I remember being in my first dorm. It was forever blustery, hot and dry. I grit my teeth, promised myself I'd get better at the demon shit, and get away from the newbies. Now I dwell in the heated places, only a level or so above the beginning of the cold dormitories, but I've been down a few levels before. Never as far down as Mel was taking me. I had to wonder, if the legends and myths about the steps weren't true, what she had found at the centre of Hell. How badly it had fucked her up. If the damage could be unravelled and her mind could be built again. If nothing else—I could at least break her in again. Get it right this time. Mel was my first time taking and training anyone, and I'd learn from my mistakes.

I didn't know if I'd get that chance again. Mel finally slowed and stopped, at a door I'd never noticed before, made of some dank-smelling wood, and lightly pushed at it with her four fingertips. It was a room filled with portals. Portals to Earth, I mean, and it was worlds away from Heaven's shiny thriving Departures area. But then Hell's like that—secretive, with places tucked away. Knowledge is a commodity here, and the person with the most of it—who knows how to use it—amasses power.
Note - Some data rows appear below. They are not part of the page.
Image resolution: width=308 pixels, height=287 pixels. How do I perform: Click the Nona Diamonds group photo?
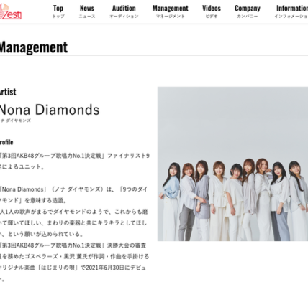pyautogui.click(x=232, y=164)
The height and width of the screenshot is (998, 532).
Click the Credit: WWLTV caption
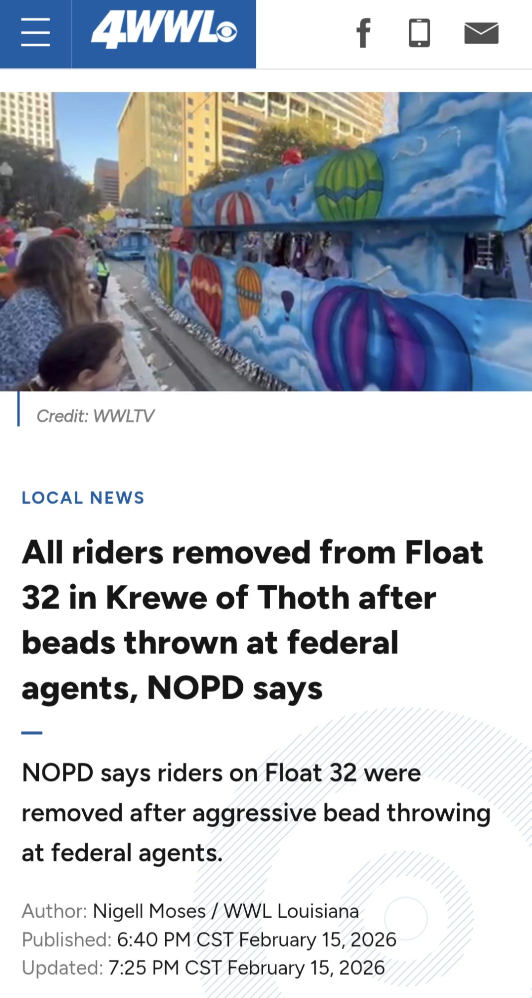[x=96, y=416]
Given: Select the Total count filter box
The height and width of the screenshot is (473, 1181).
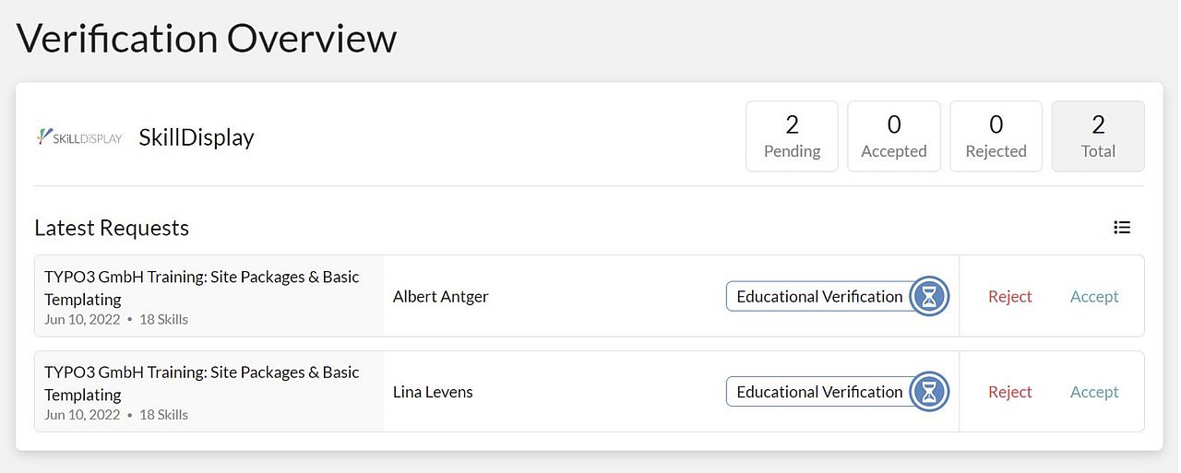Looking at the screenshot, I should (x=1098, y=136).
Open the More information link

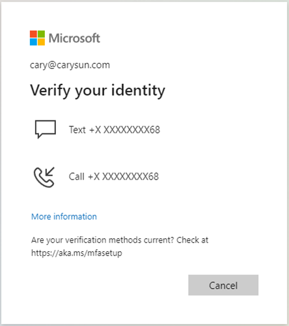pyautogui.click(x=64, y=217)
And there was a portal ready. It didn't glow in the darkness, but rather seemed blacker than the gloom surrounding it. Staring into it long enough gave you glimpses of colours, yeah, but not colours you'd use on a birthday card. You could fall into your own head there, slack-jawed and gaping, and not ever come out. Had it happened to her? I wanted to ask, but she took my hand—cool and dry—and brought us both into the portal. It was like stepping from a boiling hot day into a shadow. She didn't buckle us in, either, just twirled in the grotty nightie I'd bought her. We were going up, I could tell that much, to the mortal world. I didn't speak. Don't think I was able to. We have inner demons, as angels have their inner selves. He was just looking out for himself, now, would have thrown himself from my mouth if he knew how.

The whirling stopped. The odd colours faded, and the awful coldness let us both from its grip as we stepped onto the cracked street. The area itself was hard to date, seeing as how there wasn't much of it left. Flames crackled contentedly amongst the rubble, and I noticed for the first time the ash-smudge on Melanie's neck. There was no sign of life except for us, the two dead standing in the road. The buildings loomed solemn against the fires eating up the street around us, and no animal or human ran for safety. The place had been inhabited once. I could see cushions through windows, sad things without their stuffing, a painted sign half-blasted against a shop.

Mel sighed, throwing her head back, opening her arms out to her world, the grey clouds silent above us.

"Aren't you proud?" Her voice was so light and carefree, and I suddenly understood why Bob had been hiding from her. "Oh, Brice." She linked our arms as a rooftile cracked in two from the heat of the flames, and I stared at the girl who used to be an angel. "Look at what I've done."